MAUDE : Salut Joséphine ! Je suis contente de te voir. Encore désolée que Gabin te fasse faux bond comme ça.

JOSEPHINE : Oh, mais ce n'est pas si grave ; comme ça, on va pouvoir parler entre filles. C'est vrai qu'on n'a jamais l'occasion d'être juste toutes les deux.

MAUDE : Dire que c'était censé être un repas pour ton anniversaire, et que ça fait plus d'un mois que ce n'est plus ton anniversaire. C'est vraiment n'importe quoi ! La troisième date qu'on cale, et à chaque fois il a des visites qui se greffent. C'est pour ça que je me suis dit qu'il valait mieux que tu viennes quand même. Au moins, tu auras ton cadeau ; et puis on se fera quelque chose tous les trois quand il sera un peu plus disponible.

JOSEPHINE : Bah, ça doit vouloir dire que ça va bien pour lui niveau boulot.
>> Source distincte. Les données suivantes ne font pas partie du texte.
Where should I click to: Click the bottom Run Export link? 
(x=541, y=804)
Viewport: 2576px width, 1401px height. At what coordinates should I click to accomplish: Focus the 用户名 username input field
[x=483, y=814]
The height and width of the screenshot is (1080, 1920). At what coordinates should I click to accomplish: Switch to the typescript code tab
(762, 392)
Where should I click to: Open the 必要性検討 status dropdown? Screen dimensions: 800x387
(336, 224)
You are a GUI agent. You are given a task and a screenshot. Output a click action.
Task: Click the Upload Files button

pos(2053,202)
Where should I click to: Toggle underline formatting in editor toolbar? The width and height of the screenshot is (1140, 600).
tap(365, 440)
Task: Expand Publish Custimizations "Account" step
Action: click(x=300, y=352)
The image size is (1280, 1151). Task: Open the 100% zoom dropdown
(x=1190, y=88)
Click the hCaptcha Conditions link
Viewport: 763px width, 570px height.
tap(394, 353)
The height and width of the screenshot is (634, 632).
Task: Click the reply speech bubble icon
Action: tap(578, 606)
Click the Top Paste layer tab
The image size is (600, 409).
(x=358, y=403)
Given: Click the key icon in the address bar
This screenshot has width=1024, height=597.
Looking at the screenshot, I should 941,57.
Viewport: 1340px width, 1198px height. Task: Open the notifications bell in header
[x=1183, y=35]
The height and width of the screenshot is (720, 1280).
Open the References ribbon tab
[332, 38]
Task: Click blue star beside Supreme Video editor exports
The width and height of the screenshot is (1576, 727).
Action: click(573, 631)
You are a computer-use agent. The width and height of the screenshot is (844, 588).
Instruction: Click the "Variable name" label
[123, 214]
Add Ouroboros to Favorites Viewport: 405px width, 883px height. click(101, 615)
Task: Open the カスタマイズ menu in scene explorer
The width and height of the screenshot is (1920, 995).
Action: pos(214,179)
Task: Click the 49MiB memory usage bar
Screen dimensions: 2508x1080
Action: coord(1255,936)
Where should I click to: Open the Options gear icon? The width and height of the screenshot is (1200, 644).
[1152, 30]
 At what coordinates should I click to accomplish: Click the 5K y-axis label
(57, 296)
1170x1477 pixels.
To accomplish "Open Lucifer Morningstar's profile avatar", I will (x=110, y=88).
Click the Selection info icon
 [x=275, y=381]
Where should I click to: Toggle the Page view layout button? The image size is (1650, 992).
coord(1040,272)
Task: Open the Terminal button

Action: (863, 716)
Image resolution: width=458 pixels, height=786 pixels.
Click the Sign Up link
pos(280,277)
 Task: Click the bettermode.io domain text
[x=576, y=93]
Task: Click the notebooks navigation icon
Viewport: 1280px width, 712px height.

Et, comme je disais, ça me fait très plaisir d'avoir l'occasion de déjeuner comme ça avec toi.

MAUDE : Moi aussi, ça me fait plaisir de te voir. Mais sérieusement, quelles seraient les discussions "de filles" que tu ne pourrais pas avoir s'il était là ? Moi, il n'y a strictement rien que je ne dirais pas devant lui. Puis des discussions "de fille", je ne crois pas que ça existe. Ou, si c'est le cas, je ne crois pas avoir spécialement envie d'en avoir.

JOSEPHINE : En fait, il y aurait bien un truc que j'aurais envie de te confier. Mais tu as peut-être raison, parce que si Gabin avait été là, je vous l'aurais probablement dit quand même.

MAUDE : Quel suspens insoutenable !

JOSEPHINE : Je sais bien que tu devines ce que je vais dire ; c'est totalement prévisible. Mais tant pis. Je crois que j'ai rencontré quelqu'un qui pourrait me plaire. Ce qui est un peu moins prévisible et un peu plus un truc de fille totalement stupide, c'est que je viens vraiment tout juste de le rencontrer. J'ai envie d'en parler, mais il n'y a rien de rien à raconter pour le moment.

MAUDE : Il ne faut vraiment pas assimiler les trucs stupides à des trucs de fille. Le pire, c'est que Gabin est probablement plus porté que moi sur tout ce qui serait commérages. Mais du coup, c'est qui que tu as rencontré ? Puis c'est quoi "tout juste" ?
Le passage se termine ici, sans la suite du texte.